No se define como compositor sino como “gimnopedista”, derivación de las particulares y famosas composiciones de autor, las Gimnopedias. Luego de su muerte, sus amigos fueron a la casa que habitaba, que no habían visitado por lo menos durante veinte años y la encontraron asombrosamente atípica. Donde el sentido común indicaba hallar un pulcro hábitat, se encontraron con un piano pleno de telarañas, polvo y desuso. Comprendieron que todo lo que compuso, toda su música, jamás había pasado por el filtro de aquel instrumento, jamás lo había usado, sino más bien, todos los pentagramas, sonidos y melodías se ejecutaban directamente en su prodigiosa memoria y de allí las rescataba para ponerlas por escrito luego. Genio, solemos decirle.
Sus amistades en el mundo de la pintura no son puro azar. Entendía la música como la pintura, la expresión del alma de quien compone. El lienzo escrito con notas negras, blancas. Detallaba en cada una de sus composiciones lo que debía sentir quien se animase a dirigir aquellas piezas frente a una orquesta. Luego de las notas, en los márgenes, anotaba: tristeza, melancolía, alegría. Y un cocktail de sentimientos, situaciones y vivencias. La música como expresión. Como fina intérprete de los misterios de la mente humana.
Satie es el mismo que en épocas de la llamada Gran Guerra ingresa a un refugio antiaéreo, saluda a los presentes y dice: “Buenas tardes, vengo a morir con ustedes”. El que lleva a los puños sus diferencias conceptuales con muchos de los críticos musicales de su época. El que es detenido por incidentes en la vía pública. El que innova. El que arriesga y se somete al escarmiento de la indiferencia snob de quien se cree superior. Satie es todo ello y más. El ritmo repetido en la mayoría de sus piezas melódicas.
Como canta Jose Luis Perales, a veces le ponemos alas al sueño que la noche nos ha dejado. Satie vuelve a su infancia, piensa en su soledad. En su temprana orfandad y en sus abuelos padres.

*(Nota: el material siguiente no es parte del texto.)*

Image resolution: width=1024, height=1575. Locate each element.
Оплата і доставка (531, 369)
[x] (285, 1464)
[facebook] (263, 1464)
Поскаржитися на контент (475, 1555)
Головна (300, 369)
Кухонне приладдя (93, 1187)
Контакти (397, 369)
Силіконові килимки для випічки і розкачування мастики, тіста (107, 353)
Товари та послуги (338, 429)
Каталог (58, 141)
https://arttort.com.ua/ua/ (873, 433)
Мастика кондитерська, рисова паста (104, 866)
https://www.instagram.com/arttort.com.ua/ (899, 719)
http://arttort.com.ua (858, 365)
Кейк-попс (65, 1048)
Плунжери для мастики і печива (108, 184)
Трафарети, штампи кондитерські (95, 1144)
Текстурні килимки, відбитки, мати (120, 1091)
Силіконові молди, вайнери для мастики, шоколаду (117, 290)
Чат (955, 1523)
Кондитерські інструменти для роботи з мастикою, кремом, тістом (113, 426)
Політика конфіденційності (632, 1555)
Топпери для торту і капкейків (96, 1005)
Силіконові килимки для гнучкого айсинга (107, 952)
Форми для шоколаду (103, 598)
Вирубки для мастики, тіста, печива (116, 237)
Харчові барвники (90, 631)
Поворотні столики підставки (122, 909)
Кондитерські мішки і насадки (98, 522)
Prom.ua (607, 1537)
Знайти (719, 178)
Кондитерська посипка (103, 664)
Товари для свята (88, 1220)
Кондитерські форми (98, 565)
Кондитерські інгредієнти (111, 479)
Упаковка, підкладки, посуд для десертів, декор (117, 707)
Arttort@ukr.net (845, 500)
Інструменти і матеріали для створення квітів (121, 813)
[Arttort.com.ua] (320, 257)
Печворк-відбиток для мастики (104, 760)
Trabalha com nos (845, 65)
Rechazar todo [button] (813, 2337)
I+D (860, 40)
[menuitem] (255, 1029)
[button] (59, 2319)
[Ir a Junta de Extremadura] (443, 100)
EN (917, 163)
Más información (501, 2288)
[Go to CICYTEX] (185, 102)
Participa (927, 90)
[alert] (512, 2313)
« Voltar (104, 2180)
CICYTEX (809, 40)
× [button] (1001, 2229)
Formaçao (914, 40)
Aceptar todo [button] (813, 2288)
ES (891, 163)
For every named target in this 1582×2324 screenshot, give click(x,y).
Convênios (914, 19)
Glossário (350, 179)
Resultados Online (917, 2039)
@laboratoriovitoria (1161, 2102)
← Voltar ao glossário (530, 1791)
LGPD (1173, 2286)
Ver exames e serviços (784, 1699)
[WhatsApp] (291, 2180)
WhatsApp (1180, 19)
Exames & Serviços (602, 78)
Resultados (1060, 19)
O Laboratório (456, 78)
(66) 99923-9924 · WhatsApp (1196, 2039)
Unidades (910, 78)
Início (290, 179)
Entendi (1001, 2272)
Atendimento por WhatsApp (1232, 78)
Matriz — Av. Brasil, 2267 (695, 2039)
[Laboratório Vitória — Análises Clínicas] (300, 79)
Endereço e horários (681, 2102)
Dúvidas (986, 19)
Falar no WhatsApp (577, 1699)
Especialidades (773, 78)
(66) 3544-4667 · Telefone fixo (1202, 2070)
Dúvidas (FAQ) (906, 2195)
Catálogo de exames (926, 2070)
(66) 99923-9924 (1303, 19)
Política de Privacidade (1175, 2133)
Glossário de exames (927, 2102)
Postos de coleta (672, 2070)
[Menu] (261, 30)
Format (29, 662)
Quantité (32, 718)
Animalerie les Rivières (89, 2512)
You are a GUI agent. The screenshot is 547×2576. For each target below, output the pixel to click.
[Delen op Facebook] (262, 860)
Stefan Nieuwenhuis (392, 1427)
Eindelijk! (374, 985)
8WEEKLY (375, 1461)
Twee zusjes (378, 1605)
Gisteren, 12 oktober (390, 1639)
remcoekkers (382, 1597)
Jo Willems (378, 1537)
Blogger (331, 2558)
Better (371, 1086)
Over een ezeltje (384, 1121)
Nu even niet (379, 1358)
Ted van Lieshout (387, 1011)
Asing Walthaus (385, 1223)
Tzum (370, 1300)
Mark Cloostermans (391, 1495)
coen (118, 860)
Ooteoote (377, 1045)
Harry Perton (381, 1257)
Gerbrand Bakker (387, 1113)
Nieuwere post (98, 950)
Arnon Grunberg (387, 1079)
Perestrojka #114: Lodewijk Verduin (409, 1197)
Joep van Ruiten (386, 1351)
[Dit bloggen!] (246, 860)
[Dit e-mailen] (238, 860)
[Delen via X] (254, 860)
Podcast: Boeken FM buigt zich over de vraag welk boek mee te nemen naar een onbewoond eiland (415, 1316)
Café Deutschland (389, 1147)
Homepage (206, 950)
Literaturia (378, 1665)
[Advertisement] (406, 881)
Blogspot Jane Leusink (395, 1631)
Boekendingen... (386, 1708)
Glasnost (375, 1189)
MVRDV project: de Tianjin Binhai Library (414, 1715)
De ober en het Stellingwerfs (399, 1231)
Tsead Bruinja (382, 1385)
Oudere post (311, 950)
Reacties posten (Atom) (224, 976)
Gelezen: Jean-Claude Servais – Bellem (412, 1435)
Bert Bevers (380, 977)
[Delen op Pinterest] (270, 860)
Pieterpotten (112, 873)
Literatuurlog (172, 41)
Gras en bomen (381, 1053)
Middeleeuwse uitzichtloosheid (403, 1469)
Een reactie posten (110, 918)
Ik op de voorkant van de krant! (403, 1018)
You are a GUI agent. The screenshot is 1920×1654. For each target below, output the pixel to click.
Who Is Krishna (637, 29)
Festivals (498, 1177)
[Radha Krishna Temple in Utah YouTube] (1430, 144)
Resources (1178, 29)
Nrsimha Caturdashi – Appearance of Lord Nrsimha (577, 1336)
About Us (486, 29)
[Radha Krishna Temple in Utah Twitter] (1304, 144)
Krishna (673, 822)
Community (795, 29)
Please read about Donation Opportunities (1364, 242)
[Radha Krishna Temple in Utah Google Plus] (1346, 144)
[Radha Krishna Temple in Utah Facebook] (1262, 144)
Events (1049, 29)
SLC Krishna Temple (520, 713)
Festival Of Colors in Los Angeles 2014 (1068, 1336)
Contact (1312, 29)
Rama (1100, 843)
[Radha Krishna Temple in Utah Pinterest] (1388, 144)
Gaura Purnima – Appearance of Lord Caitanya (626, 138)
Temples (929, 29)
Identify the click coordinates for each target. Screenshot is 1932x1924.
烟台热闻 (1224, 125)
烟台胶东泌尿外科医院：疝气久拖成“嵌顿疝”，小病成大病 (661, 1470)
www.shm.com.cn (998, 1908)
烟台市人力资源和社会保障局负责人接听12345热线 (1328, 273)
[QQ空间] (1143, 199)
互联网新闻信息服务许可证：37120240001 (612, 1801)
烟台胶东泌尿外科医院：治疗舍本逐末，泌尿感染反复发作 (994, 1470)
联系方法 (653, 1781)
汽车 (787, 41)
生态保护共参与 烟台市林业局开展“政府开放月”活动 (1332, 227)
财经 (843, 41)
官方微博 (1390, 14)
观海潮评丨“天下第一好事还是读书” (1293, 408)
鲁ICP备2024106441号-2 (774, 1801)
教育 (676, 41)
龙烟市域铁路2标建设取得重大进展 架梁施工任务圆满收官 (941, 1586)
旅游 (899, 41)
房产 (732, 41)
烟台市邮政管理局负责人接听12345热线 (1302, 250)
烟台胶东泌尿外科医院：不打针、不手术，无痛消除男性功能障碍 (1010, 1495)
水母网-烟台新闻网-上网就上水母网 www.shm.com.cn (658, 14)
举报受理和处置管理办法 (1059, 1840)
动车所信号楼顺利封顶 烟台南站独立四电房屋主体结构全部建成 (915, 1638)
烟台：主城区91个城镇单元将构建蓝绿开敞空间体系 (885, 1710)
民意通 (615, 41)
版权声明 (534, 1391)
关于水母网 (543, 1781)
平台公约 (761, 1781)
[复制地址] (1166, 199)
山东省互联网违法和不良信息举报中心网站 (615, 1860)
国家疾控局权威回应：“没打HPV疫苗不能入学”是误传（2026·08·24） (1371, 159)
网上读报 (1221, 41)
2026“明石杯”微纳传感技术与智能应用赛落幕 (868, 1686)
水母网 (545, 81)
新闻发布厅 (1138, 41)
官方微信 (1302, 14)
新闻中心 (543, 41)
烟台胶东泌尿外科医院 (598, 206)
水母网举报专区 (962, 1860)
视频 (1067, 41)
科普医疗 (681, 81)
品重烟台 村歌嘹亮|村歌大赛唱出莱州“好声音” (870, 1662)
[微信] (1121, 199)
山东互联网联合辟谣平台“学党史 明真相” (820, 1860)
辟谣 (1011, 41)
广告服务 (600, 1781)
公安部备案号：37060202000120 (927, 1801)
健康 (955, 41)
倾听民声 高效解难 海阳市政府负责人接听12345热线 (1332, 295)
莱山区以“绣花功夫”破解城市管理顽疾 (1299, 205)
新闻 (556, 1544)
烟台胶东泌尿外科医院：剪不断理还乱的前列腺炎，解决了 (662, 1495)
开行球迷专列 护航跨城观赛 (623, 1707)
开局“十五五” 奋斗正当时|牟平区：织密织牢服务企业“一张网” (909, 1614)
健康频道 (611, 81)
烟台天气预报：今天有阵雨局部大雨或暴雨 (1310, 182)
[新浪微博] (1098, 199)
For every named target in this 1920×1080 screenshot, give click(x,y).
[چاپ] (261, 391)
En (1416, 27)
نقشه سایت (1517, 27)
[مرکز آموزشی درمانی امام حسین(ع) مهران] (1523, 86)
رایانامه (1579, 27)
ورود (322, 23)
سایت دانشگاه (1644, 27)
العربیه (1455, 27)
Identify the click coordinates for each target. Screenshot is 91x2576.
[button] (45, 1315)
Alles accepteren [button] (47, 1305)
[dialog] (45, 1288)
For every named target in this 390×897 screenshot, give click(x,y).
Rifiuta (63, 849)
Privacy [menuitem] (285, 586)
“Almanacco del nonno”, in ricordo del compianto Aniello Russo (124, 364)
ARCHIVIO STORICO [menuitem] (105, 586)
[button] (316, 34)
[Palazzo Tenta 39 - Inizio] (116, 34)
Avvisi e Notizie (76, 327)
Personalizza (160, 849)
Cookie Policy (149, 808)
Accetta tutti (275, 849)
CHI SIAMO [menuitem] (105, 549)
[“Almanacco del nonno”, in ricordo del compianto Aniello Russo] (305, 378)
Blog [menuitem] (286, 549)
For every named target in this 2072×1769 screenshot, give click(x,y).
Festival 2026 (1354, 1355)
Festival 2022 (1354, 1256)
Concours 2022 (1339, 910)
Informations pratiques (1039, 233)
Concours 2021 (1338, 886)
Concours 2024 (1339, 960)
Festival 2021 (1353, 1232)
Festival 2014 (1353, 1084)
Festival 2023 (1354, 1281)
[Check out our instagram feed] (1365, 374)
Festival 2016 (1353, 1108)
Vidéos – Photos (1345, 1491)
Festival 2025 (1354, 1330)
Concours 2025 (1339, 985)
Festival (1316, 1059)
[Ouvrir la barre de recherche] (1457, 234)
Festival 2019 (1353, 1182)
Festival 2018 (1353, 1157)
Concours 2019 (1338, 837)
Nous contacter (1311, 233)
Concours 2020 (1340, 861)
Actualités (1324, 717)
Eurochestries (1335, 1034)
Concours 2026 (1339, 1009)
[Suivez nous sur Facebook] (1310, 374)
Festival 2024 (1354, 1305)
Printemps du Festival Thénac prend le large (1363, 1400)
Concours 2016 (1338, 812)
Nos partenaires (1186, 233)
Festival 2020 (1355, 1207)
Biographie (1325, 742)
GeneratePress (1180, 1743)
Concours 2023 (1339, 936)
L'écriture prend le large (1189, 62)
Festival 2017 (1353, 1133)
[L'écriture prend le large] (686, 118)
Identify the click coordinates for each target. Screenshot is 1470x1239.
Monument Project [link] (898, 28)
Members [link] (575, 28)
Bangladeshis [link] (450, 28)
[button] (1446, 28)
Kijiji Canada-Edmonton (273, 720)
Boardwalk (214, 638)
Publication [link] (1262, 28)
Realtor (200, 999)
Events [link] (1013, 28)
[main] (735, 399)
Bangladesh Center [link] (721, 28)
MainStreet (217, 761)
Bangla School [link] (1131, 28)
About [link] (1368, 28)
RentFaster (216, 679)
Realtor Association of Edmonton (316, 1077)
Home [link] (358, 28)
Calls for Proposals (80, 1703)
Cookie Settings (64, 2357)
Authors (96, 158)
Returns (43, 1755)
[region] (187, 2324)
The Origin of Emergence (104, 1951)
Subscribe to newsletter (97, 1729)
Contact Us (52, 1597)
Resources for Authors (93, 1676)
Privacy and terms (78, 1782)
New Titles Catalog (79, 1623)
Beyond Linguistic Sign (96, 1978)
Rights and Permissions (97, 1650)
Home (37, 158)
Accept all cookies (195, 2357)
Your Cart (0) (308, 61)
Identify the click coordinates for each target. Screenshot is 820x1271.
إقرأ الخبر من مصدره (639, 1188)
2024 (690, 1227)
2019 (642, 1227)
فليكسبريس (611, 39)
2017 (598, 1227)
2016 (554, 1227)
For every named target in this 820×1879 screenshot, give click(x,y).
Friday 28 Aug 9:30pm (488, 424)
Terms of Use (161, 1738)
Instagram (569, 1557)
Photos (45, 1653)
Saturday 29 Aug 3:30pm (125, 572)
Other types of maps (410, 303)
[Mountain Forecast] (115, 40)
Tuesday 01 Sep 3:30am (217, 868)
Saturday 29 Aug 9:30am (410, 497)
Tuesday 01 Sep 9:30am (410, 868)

En el porqué de un alma musical, la respuesta a sus acordes internos. Deja volar lo que se expresa en ti. Rompe moldes, parámetros, reglas. Entonces, anida la creatividad. Ella que se siente incómoda en los climas de conformidad, en las zonas de confort. Ella que entiende poco y nada de lo convencional. Satie la ve y la verá desde que amanece hasta la puesta del sol de todos sus días. Y al final, la música que permanece para siempre. Ella lo llama. Él la sigue.